Eagle County approves new cell tower to improve Wolcott-area service

This rendering shows what the new 85-foot-tall Verizon monopine cell tower, approved by Eagle County, will look like. The tower will be build east of Eagle and north of Interstate 70 on property owned by Red Mountain Ranch Partnership.
Special to the Daily |

WOLCOTT — The Wolcott hole in cell coverage will soon be bridged, for Verizon customers at least.

Last week the Eagle County Commissioners unanimously approved Verizon’s proposal to build a new 85-foot monopine — a cell phone tower that looks like a pine tree — on a hillside east of Eagle. The new tower will improve the limited service in the Wolcott area. The site is on property owned by Red Mountain Ranch Partnership.

The tower will be powered by a diesel generator and enclosed with a chain link fence. Construction of the tower is expected to begin in the late spring.

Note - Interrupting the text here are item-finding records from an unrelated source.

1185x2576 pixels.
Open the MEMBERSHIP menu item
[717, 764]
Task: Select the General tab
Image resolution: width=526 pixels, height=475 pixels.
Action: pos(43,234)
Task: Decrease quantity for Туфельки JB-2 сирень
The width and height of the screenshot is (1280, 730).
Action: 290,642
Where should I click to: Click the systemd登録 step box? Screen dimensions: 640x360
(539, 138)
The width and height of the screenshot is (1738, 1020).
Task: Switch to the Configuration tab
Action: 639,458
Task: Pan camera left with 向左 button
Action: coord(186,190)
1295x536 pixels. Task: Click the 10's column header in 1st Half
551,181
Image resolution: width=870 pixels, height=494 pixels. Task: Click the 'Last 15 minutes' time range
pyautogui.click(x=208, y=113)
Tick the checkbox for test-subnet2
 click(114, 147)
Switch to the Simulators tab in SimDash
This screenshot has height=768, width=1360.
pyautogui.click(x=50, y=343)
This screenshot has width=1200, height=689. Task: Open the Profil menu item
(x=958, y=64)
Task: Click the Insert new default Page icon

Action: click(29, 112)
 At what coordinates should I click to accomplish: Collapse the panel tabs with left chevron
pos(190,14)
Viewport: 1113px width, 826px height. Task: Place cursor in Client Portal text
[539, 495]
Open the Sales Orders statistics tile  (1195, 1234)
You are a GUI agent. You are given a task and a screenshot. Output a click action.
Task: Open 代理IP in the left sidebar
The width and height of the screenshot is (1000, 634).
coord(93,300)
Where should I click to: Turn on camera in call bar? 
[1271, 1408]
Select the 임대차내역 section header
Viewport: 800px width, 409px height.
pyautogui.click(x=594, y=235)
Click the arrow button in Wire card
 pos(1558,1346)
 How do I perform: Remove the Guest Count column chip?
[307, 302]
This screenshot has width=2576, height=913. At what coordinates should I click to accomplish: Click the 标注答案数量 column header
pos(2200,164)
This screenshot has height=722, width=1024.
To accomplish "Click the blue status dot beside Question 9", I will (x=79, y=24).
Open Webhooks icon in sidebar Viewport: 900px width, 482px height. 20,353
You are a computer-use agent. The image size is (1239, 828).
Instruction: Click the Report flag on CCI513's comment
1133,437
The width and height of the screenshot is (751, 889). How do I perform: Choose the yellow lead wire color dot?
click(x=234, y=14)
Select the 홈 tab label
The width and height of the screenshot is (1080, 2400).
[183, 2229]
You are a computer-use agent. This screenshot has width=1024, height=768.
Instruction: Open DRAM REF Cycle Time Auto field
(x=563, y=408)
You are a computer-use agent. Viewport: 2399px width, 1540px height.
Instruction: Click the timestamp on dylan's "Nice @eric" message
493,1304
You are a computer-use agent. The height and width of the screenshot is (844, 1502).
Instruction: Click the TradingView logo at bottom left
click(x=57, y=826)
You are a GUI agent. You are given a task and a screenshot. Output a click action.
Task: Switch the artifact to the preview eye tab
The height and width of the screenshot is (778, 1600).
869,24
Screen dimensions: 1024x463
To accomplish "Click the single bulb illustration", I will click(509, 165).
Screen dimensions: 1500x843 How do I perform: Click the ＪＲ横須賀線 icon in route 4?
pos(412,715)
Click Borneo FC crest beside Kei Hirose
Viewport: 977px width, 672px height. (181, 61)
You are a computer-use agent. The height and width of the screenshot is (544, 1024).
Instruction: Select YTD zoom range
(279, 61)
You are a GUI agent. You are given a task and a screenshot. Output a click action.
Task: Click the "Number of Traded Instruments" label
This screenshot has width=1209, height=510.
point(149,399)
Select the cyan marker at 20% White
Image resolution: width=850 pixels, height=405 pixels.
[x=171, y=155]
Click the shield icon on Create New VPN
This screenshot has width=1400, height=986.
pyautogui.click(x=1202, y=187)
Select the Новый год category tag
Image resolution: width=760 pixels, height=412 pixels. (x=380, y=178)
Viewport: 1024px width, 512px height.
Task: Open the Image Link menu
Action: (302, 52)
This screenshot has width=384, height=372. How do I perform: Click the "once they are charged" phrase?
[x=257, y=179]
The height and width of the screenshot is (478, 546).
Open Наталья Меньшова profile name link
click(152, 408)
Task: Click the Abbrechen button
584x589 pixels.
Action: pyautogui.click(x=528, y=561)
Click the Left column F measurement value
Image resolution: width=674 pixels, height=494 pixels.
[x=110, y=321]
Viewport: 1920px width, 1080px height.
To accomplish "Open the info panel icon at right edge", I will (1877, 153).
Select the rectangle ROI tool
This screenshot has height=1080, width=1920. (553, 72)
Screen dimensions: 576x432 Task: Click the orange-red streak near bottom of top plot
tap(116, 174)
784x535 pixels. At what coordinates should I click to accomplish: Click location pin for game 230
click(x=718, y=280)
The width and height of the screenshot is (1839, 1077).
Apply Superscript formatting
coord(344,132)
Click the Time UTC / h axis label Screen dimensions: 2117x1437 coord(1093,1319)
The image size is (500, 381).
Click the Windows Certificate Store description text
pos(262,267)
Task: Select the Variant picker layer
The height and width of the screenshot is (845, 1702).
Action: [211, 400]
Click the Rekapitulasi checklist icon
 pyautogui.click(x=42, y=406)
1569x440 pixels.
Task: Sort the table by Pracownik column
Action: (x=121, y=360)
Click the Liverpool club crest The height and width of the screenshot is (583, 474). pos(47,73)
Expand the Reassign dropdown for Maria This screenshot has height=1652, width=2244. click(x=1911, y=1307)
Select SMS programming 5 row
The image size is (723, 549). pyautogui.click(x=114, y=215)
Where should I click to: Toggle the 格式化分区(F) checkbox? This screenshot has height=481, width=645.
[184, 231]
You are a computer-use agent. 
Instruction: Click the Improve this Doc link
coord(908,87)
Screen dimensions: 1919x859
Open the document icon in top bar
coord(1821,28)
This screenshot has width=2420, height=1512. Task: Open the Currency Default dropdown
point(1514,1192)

“Their plan is to start construction as soon as the snow will allow them to,” said Eagle County planner Kris Valdez.

But there will be a slight delay. The cell tower approval includes a condition proposed by Colorado Parks and Wildlife that prohibits construction activities at the site between Dec. 1 and April 15 to minimize impact to wintering wildlife in the area.

Coverage and Capacity

According to Meagan Dorsch, a spokesperson for Verizon, the new cell tower will improve both coverage and capacity in the area.

“We heard the requests for improved service in the community and along (Interstate 70) as a whole,” Dorsch said.

She noted that most people understand the idea of coverage but the need for increased capacity is equally important. As an analogy, she pointed to I-70 itself. She said the cell tower’s capacity improvements would be equivalent to adding more lanes to the interstate, rather than increasing the speed limits along the highway.

“People are using a whole lot more data these days,” Dorsch said. She noted the association that represents all wireless carriers in the county estimates 10 trillion megabytes of data will be used this year. That’s equivalent to downloading 15 million Netflix movies every day.

“We are just trying to meet that demand,” Dorsch said.

Special use

The cell tower construction required a special use permit from the county, but in their analysis of the proposal, county staff determined that the application conformed with all of the standards to allow construction.

“We are excited to see service in under-served areas,” Valdez said.

In their approval of the application, along with the wintering wildlife restriction, the county commissioners placed a condition on the permit requiring Verizon to provide necessary documentation to the Federal Aviation Administration to determine if any height restrictions and/or lighting would be required for the tower. Additionally, the county stipulated that, to the greatest extent practical, the tower construction would comply with the “recommended best practices for communication tower design, siting, construction, operation maintenance and decommissions from the Division of Migratory Bird Management for the U.S. Fish and Wildlife Service.”

Dorsch said the county approval is just one regulatory process the company has to complete before it can build the tower. Verizon will also need state and federal approval before it can proceed with construction. Once all the permits have been issues, Dorsch said construction of the tower will take approximately 90 days.